The same year, Mika Singh sang Jugni from Tanu Weds Manu (2011), written by Rajshekhar, about a Westernised village bombshell who is desperately wooed by men: “Ho jugni kardi western dance, munde labh de phirde chance/Jugni angrezi padh di ae, naale kit-mit killa, naale kit-mit killa kardi ae (She does a Western dance, men try to find a chance with her/She has studied English, she talks fluently with speed).
Both Chaar Baj Gaye and Jugni became big hits. When Honey Singh exploded into the Hindi-Punjabi film music scene with Cocktail (2012), he expanded on the themes of excessive and defiant drinking and the big-city experiences of a woman from a small town.
Sample the lines from Honey Singh’s Angreji Beat from Cocktail, initially released as a single from his debut album International Villager (2011): “O khad taan ja tu nede aa, Bhai idda na tu gede kha/Oh kahton enni desperate, Saanu dasde ki hai rate” (Stop coming close to me, stop going here and there like this/Why are you so desperate, tell me what you charge). The song’s chorus is about men going wild as the woman dances to an English song.
The idea of a thrill-seeking party girl surrounded by feral drunk men made its way to subsequent Honey Singh hits.
In Party All Night from Boss (2013), Singh says: “Nikkar waali chhori ne ye vodka chadha rakhi hai/Ek khatam na ho ri isse, doosri mangwa rakhi hai” (The knicker-wearing girl is drunk on vodka/she’s unable to finish her drink but she is ordering another).
Its highly popular hookline “Aunty police bula legi/phir bhi party yoon hi chalegi” (The neigbouring woman will call the police but the party will continue) appealed to the rebellious streak of young party-goers, the target groups of these songs.
This defiance was also the key element of Honey Singh’s Chaar Botal Vodka from Ragini MMS 2 (2014), where the rapper declared that he drinks four bottles of vodka daily, and nobody can stop him. Singh also talks about hitting on women with companions because he is drunk (Pet bhar ke jitni bhi pee lo/kisi ki bandi ko bhi hello).
The singer did not mince words in the aptly-titled Alcoholic song from The Shaukeens (2014) which had the lines “Daaru ko main dudhu ki tarah pee jaaun” (I drink alcohol like it’s milk).
Around this time, there had been a growing backlash against the sexism in Honey Singh’s songs, particularly his non-film music, which began with the nationwide outrage after the 2012 Delhi gang rape and the subsequent debates about the normalisation of sexual misconduct. This was followed by the artist’s disappearance from public life between 2015 and 2017. In the resulting vacuum, the mantle of creating Punjabi party songs passed on to other musicians.

§ WHAT TO WORK ON: Can you continue the article on Honey Singh and Punjabi party songs, picking up right after its last sentence?

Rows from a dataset
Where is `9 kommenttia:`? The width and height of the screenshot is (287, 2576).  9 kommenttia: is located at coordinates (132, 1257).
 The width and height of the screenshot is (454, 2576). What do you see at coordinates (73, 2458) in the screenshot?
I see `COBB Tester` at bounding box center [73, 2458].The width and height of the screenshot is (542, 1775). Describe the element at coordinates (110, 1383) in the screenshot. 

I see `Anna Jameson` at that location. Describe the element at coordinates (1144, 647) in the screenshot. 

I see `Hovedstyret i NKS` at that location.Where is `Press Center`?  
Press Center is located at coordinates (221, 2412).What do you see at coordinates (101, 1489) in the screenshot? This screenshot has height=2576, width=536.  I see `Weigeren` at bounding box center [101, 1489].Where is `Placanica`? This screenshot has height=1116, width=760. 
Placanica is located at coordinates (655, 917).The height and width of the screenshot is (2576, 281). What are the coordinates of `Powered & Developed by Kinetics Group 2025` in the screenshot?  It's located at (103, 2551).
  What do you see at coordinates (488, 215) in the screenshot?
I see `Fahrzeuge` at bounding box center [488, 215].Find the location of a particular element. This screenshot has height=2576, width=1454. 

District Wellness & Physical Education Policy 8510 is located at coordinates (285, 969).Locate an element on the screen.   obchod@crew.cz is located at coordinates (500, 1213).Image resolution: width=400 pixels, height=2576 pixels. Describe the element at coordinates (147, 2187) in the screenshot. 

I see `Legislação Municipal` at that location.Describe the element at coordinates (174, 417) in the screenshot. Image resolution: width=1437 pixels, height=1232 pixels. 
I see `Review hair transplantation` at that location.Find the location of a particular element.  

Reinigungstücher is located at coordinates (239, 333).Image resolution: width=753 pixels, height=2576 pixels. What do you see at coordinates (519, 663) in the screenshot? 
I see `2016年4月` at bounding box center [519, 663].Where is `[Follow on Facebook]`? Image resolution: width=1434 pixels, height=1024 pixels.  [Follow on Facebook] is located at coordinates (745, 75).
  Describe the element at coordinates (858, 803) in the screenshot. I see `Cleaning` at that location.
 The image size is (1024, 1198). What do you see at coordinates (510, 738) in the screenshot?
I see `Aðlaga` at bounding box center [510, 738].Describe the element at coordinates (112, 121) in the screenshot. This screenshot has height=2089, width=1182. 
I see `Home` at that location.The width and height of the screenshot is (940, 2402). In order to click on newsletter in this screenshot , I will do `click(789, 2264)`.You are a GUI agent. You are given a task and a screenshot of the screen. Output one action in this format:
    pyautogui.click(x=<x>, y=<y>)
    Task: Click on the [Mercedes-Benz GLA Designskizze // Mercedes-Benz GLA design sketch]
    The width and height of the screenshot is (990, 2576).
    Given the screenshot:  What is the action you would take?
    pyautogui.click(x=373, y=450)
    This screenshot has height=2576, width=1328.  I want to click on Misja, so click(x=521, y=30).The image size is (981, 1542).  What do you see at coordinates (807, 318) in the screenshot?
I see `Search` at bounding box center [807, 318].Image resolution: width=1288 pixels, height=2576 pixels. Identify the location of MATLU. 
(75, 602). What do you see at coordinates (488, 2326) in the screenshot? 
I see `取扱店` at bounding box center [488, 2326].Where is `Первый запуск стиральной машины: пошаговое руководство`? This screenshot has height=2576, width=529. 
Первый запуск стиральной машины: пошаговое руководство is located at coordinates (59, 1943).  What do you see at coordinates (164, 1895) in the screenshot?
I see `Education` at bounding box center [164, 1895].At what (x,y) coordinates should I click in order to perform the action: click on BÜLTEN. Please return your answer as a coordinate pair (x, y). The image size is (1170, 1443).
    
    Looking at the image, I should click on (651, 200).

§ EXERCISE OUTPUT:
Badshah and Raftaar, Honey Singh’s former colleagues from the hip-hop band Mafia Mundeer, rose to the top of the party music space in Hindi cinema in this period, but diverged from the rapper’s brand of music. Even so, their songs were not without problems. Badshah’s breakout Bollywood hit Saturday Saturday from Humpty Sharma Ki Dulhania (2014), is an example of thinly veiled sexism.
The song speaks of a woman from a small town in Punjab who, on experiencing big-city life, can only think of Saturdays because she gets to party. Men surround her and she gets them to spend all their money on her (Mundeya de palle ni tu chaddeya ni kakk). She’s also a social climber: Aati Honda mein, Audi mein iaati tu khisak (She comes in a Honda but leaves in someone’s Audi).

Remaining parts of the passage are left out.